For most of us, “puppy mill” conjures images of shivering, emaciated, matted dogs standing in their own filth, terrified of people, bereft of the most basic necessities, socialization and care. None of us want puppy mills in Missouri, and for those of us involved in dogs — as I have been for over 25 years as a trainer, exhibitor, local and national club member and instructor — it’s a passion and a vocation to try to eliminate them. So why would I oppose this bill?
There are several reasons.
Our existing laws are better. Misssouri’s Animal Care Facilities Act is more clear, detailed, specific and typically more stringent than Proposition B.
Prop. B covers only breeders. ACFA covers “any person or organization operating an animal shelter, boarding kennel, commercial kennel, contract kennel, pet shop, pound or dog pound, or acting as a dealer, commercial breeder, intermediate handler or exhibitor in Missouri.” Violating Prop. B will be a Class C Misdemeanor. ACFA starts right out with a Class A Misdemeanor, which is up to a year in jail and up to $20,000 fine. To see a detailed side-by-side comparison, click here.
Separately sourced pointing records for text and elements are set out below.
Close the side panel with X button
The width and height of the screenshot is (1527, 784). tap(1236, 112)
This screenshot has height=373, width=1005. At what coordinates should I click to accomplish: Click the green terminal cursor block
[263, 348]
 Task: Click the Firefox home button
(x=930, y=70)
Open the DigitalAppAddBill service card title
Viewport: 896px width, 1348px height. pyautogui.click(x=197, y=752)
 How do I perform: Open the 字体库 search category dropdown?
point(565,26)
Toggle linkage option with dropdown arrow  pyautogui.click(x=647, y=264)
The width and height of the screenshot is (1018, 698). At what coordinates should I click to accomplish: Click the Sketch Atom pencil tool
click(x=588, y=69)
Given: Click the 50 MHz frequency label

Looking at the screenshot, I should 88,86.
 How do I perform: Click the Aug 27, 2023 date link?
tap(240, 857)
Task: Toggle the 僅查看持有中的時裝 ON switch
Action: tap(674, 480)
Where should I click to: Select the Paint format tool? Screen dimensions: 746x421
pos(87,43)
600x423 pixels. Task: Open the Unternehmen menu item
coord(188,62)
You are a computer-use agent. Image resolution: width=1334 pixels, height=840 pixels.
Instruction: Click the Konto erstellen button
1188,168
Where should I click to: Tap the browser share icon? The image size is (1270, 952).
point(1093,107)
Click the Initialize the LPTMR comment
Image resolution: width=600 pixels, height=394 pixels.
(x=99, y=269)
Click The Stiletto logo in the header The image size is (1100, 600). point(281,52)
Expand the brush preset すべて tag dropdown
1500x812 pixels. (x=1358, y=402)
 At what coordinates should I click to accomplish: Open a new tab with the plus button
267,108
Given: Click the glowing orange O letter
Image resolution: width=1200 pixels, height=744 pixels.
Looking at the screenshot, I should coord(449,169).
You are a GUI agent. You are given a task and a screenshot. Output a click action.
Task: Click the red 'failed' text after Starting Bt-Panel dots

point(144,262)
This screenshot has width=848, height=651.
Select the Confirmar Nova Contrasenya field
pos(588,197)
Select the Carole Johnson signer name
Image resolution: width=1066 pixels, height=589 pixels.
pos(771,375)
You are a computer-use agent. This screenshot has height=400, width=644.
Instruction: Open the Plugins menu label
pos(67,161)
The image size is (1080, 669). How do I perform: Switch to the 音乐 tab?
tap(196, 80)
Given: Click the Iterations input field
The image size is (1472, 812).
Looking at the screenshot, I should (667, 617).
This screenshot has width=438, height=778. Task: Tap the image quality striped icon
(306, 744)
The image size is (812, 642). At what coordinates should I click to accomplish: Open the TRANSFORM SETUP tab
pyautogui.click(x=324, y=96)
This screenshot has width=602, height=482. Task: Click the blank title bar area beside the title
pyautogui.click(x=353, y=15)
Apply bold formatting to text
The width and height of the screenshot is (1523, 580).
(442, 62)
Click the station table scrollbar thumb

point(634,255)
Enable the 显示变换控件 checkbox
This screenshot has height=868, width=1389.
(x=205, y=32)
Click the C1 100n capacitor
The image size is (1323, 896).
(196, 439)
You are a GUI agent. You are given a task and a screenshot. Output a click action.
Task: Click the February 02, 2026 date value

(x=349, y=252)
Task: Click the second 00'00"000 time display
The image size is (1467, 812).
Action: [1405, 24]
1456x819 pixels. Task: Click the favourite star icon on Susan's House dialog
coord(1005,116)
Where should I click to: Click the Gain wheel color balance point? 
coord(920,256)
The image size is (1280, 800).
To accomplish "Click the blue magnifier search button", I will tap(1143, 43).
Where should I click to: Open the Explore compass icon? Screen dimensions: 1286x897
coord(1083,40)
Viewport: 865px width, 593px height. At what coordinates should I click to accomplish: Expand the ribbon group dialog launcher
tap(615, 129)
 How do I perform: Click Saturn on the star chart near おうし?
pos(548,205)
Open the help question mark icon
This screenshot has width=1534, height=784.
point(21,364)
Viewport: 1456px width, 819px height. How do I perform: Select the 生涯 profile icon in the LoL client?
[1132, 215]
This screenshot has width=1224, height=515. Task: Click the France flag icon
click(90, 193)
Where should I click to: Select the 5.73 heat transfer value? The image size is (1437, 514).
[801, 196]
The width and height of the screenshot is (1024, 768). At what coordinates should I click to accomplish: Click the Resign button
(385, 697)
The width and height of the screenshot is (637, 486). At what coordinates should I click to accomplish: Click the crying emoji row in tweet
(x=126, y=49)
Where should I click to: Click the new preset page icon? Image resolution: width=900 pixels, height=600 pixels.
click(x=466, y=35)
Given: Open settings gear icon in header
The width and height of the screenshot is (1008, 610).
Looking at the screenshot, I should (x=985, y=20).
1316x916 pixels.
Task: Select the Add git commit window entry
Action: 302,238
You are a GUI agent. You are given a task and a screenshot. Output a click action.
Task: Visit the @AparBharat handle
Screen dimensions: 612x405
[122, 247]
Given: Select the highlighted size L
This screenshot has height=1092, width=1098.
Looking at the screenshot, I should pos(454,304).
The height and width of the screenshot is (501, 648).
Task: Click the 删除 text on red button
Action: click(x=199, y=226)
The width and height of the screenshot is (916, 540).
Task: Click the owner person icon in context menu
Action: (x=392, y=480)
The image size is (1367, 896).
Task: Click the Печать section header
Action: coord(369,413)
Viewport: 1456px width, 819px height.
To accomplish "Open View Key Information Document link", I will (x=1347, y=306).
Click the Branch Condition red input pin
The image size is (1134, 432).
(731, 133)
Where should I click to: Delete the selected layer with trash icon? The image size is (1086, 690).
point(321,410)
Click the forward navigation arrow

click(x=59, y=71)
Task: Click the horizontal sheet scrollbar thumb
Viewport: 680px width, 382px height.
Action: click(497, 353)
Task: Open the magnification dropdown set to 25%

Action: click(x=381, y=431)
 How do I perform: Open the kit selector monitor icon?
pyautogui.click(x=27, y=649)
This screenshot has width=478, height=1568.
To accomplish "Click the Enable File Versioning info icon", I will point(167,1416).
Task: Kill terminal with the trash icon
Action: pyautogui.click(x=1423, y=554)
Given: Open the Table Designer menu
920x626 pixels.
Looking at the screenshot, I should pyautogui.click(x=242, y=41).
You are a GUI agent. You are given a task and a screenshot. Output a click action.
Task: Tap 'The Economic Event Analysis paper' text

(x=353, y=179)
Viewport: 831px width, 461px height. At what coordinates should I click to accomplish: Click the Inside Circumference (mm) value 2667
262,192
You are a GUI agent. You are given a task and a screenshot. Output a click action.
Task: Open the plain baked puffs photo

Proposition B punishes legitimate breeders. Prop. B caps the total of intact dogs to be owned by any breeder at 50, the inference being that no one can adequately care for more than 50 dogs. I mean, that’s a lot, right? Who has the time and energy to take care of all those animals? But the bill's sponsor, the Humane Society of the United States, is confining its proposed legislation to breeders. What about kennels, rescues, shelters, humane societies and pet shops? If you’re going to say that 50 is too many dogs, it should apply to them, too, right? So this really isn’t about numbers of dogs, it’s about punishing breeders.